Please restate the material below word for word, from the first line through the one that contains "Commentaires (489, 494)", inclusive.
[[ Source records, beginning ]]
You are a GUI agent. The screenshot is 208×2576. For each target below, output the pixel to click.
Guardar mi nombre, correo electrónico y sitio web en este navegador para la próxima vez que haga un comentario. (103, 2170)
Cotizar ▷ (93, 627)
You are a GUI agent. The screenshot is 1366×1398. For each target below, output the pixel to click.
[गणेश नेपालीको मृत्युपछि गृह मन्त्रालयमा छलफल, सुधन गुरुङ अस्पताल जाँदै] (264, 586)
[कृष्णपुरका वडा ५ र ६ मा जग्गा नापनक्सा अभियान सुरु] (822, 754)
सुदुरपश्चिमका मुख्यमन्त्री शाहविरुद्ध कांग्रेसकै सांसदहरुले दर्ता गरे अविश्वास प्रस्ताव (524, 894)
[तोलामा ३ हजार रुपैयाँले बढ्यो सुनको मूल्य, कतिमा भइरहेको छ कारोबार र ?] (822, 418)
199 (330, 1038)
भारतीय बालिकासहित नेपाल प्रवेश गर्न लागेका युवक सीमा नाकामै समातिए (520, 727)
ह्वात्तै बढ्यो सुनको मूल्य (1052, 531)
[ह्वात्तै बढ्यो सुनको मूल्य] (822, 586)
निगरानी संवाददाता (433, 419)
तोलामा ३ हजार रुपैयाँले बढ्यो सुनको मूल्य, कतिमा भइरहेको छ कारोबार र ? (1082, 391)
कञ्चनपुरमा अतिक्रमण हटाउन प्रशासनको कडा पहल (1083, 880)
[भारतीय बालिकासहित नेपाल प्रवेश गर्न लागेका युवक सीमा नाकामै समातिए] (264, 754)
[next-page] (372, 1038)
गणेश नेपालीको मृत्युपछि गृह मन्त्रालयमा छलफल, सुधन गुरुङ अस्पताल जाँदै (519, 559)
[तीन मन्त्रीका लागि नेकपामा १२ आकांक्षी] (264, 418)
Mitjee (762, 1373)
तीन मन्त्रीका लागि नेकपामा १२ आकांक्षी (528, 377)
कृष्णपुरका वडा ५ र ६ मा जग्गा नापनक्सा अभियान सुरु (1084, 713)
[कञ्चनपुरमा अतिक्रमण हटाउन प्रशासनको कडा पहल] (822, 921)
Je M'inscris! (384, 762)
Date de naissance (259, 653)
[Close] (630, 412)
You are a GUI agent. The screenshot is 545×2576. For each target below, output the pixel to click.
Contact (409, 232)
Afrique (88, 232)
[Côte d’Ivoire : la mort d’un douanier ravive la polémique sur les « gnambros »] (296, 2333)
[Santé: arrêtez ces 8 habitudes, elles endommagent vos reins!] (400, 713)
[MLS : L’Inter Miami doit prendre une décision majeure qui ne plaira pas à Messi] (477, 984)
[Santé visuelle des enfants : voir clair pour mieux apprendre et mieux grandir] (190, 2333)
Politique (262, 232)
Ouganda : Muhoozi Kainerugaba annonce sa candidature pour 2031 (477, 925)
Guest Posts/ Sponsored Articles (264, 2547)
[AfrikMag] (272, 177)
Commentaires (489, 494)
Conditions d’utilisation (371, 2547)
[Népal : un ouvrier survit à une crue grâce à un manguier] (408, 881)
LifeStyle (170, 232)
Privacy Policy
[[ Source records, end ]]
■ Exercise response:
You are a GUI agent. The screenshot is 208×2576. For each target below, output the pixel to click.
Guardar mi nombre, correo electrónico y sitio web en este navegador para la próxima vez que haga un comentario. (103, 2170)
Cotizar ▷ (93, 627)
You are a GUI agent. The screenshot is 1366×1398. For each target below, output the pixel to click.
[गणेश नेपालीको मृत्युपछि गृह मन्त्रालयमा छलफल, सुधन गुरुङ अस्पताल जाँदै] (264, 586)
[कृष्णपुरका वडा ५ र ६ मा जग्गा नापनक्सा अभियान सुरु] (822, 754)
सुदुरपश्चिमका मुख्यमन्त्री शाहविरुद्ध कांग्रेसकै सांसदहरुले दर्ता गरे अविश्वास प्रस्ताव (524, 894)
[तोलामा ३ हजार रुपैयाँले बढ्यो सुनको मूल्य, कतिमा भइरहेको छ कारोबार र ?] (822, 418)
199 (330, 1038)
भारतीय बालिकासहित नेपाल प्रवेश गर्न लागेका युवक सीमा नाकामै समातिए (520, 727)
ह्वात्तै बढ्यो सुनको मूल्य (1052, 531)
[ह्वात्तै बढ्यो सुनको मूल्य] (822, 586)
निगरानी संवाददाता (433, 419)
तोलामा ३ हजार रुपैयाँले बढ्यो सुनको मूल्य, कतिमा भइरहेको छ कारोबार र ? (1082, 391)
कञ्चनपुरमा अतिक्रमण हटाउन प्रशासनको कडा पहल (1083, 880)
[भारतीय बालिकासहित नेपाल प्रवेश गर्न लागेका युवक सीमा नाकामै समातिए] (264, 754)
[next-page] (372, 1038)
गणेश नेपालीको मृत्युपछि गृह मन्त्रालयमा छलफल, सुधन गुरुङ अस्पताल जाँदै (519, 559)
[तीन मन्त्रीका लागि नेकपामा १२ आकांक्षी] (264, 418)
Mitjee (762, 1373)
तीन मन्त्रीका लागि नेकपामा १२ आकांक्षी (528, 377)
कृष्णपुरका वडा ५ र ६ मा जग्गा नापनक्सा अभियान सुरु (1084, 713)
[कञ्चनपुरमा अतिक्रमण हटाउन प्रशासनको कडा पहल] (822, 921)
Je M'inscris! (384, 762)
Date de naissance (259, 653)
[Close] (630, 412)
You are a GUI agent. The screenshot is 545×2576. For each target below, output the pixel to click.
Contact (409, 232)
Afrique (88, 232)
[Côte d’Ivoire : la mort d’un douanier ravive la polémique sur les « gnambros »] (296, 2333)
[Santé: arrêtez ces 8 habitudes, elles endommagent vos reins!] (400, 713)
[MLS : L’Inter Miami doit prendre une décision majeure qui ne plaira pas à Messi] (477, 984)
[Santé visuelle des enfants : voir clair pour mieux apprendre et mieux grandir] (190, 2333)
Politique (262, 232)
Ouganda : Muhoozi Kainerugaba annonce sa candidature pour 2031 (477, 925)
Guest Posts/ Sponsored Articles (264, 2547)
[AfrikMag] (272, 177)
Commentaires (489, 494)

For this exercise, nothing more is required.